[Records drawn from a dataset]
==============================

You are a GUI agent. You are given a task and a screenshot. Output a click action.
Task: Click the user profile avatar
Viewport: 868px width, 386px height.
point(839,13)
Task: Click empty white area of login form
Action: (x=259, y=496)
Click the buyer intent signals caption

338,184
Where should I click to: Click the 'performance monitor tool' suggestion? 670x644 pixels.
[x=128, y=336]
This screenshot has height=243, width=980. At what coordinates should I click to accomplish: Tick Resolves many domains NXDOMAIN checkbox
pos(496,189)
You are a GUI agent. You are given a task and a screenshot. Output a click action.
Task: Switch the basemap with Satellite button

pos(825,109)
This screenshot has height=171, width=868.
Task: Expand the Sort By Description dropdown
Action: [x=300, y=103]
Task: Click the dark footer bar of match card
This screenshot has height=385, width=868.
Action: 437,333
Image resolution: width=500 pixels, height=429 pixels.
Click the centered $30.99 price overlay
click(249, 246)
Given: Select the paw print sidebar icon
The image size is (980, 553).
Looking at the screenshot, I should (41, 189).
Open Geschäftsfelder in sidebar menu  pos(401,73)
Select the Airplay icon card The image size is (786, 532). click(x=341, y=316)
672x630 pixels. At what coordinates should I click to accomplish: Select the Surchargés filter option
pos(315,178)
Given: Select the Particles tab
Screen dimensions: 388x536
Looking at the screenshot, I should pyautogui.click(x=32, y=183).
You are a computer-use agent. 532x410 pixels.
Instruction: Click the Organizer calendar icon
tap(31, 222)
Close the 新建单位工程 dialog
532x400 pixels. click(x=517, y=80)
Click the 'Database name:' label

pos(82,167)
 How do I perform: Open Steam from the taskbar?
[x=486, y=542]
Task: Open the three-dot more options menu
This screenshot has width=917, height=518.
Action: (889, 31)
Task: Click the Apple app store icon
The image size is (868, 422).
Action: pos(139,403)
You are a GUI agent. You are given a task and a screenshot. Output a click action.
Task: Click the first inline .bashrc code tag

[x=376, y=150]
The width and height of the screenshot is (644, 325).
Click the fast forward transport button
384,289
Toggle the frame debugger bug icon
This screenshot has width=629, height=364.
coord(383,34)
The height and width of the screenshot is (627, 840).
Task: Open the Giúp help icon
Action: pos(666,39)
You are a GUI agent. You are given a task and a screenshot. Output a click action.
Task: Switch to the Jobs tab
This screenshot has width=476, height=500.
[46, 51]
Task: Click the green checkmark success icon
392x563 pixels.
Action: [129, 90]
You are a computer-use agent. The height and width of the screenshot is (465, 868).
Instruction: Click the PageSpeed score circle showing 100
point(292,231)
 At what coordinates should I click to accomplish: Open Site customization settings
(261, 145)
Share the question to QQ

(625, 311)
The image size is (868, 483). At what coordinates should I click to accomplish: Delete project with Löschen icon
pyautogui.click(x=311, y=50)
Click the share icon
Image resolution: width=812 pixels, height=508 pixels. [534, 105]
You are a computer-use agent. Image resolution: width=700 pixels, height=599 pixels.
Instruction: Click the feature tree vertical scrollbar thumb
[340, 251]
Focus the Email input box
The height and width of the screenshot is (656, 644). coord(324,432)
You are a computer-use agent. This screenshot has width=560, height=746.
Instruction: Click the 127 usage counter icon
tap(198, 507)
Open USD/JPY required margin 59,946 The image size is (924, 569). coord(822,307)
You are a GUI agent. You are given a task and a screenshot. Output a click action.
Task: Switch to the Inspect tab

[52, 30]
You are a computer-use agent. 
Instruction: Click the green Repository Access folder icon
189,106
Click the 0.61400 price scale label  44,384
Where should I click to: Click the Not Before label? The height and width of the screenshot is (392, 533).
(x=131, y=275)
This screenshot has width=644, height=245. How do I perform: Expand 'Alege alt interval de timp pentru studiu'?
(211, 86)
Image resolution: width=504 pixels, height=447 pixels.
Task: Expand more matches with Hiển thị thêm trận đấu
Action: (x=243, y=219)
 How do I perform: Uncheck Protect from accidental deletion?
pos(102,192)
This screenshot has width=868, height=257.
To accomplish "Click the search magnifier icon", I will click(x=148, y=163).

==============================

(Work request): Copy every line from the records above that contains the string "menu".

(Solution to this problem):
Open Geschäftsfelder in sidebar menu  pos(401,73)
Task: Open the three-dot more options menu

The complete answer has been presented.